Nehme man als Beispiel eine lange Nässeperiode. Ohne Pflanzenschutzmittel hätten die Winzer dann 80 bis 90 Prozent Ertragsausfall, erklärt er. Das könne keiner auf Dauer. "Ohne Pflanzenschutzmittel geht es nicht", sagt der Winzer. Dafür war er im vergangenen November in Straßburg. Durfte dort im EU-Parlament vorsprechen mit anderen Vertretern. Er hat erklärt, was für Auswirkungen ein solches Gesetz auf seine Branche hätte.

Pestizide im Weinanbau in Maßen und variabel

Auch der Badische Weinbauverband mit Sitz in Freiburg bestätigt: "Weinbau ohne Pflanzenschutz ist grundsätzlich in unserer Region mit diesen klimatischen Bedingungen nicht möglich", sagt Geschäftsführer Holger Klein. Es gebe beispielsweise viele Pilzkrankheiten, die nur mit solchen Mitteln bekämpft werden könnten. Die Wein-Branche sei nicht generell dagegen, den Einsatz von Pestiziden zu reduzieren. "Aber alles mit Maß und Verstand", sagt Klein.

Beispielsweise müsse es die Möglichkeit geben, auf Extremjahre reagieren zu können - und dann eben mehr zu spritzen. Laut Klein könne man den Einsatz dieser Mittel nicht allgemein bestimmen. Es müsse von Jahr zu Jahr entschieden werden.

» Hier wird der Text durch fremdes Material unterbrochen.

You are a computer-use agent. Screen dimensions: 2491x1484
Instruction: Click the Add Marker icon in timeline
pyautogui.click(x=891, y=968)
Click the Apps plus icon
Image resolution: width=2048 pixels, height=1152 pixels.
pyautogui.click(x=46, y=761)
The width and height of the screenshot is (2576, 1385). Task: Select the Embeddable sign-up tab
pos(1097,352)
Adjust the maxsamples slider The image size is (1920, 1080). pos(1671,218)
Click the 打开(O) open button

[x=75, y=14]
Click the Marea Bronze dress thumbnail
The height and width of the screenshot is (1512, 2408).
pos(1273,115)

Pestizidgesetz wäre nicht umsetzbar gewesen

Der Badische Landwirtschaftliche Hauptverband (BLHV) in Freiburg hat das Gesetz schon früh kritisiert. "Das wäre nicht umsetzbar", sagt Pressesprecher Padraig Elsner. Die Vorhaben seien mit den Strukturen in der Landwirtschaft in Baden-Württemberg nicht vereinbar. "Das würde viele Existenzen aufs Spiel setzen", sagt er. Der Verband hält generell Verbote für den falschen Weg. Besser sei es, die Landwirtschaft zu fördern, so Elsner.

Das (Gesetz) würde viele Existenzen aufs Spiel setzen.

Sowohl die Verbände wie auch Winzer Florian Schneider beteuern aber: "Wir versuchen, integrierten Pflanzenschutz zu betreiben und so wenig wie nötig Pestizide zu verwenden - aber ohne geht es halt leider nicht", erklärt Schneider.

Ökowinzer kommt ohne Pestizide aus

Johannes Kiefer sieht das etwas anders. Er betreibt das ökologische Weingut Johannes-Kiefer in Eichstetten am Kaiserstuhl. Er verzichtet auf Pestizide, hat mittlerweile auf seinen drei Hektar nur noch pilzwiderstandsfähige Rebsorten - sogenannte Piwis. Das Gesetz hätte ihn nicht betroffen. Dass es aber nun gekippt wurde, findet er schade. "Es wäre umsetzbar und eine Chance gewesen für einen Wandel", sagt Kiefer. Seiner Meinung nach müsste die Branche mehr auf Piwis setzen. "Es kostet aber definitiv mehr Nerven", gibt er zu. Und es müsse eine gewisse Risikobereitschaft da sein.

Florian Schneider sieht das mit den Piwis noch etwas kritisch: Die Verbraucher müssten diesen Wein auch konsumieren. "Das ist eine Generationen-Aufgabe", sagt Schneider. Er glaubt nicht, dass sich der Weinmarkt innerhalb von fünf Jahren so verändert.

Nur etwas optimistisch nach Wegfall des Gesetzes

Ob Florian Schneider jetzt erleichtert ist, dass das Pestizidgesetz zurückgezogen wurde? Ja, aber er sieht es auch realistisch. Er vermutet, dass es in ein paar Jahren wieder ein neues Gesetz geben wird, eine neue Verordnung, dass die Politik es nicht darauf beruhen lässt. Das denken auch die beiden Verbände. Sie hoffen aber, dass sie dann die Möglichkeit haben, mitsprechen zu können.

Ein Ende der Bauernproteste?

Auch wenn das schon ein kleiner Erfolg war: Streiken will Florian Schneider trotzdem weiter. Noch ist nicht alles erreicht. Schneider hatte schon einen Bauernprotest in Breisach organisiert. "Wir müssen weitermachen", sagt auch Padraig Elsner vom BLHV, "weil wir festgestellt haben, dass wir nur so gehört werden."

Das wollte das Pestizidgesetz erreichen

Der Kommissionsvorschlag sah vor, dass Landwirte im kommenden Jahr deutlich weniger Pestizide verwenden müssen. Bis 2030 sollten dann insgesamt 50 Prozent weniger Pestizide eingesetzt werden. Das Gesetz hatte das Ziel, das Artensterben eindämmen.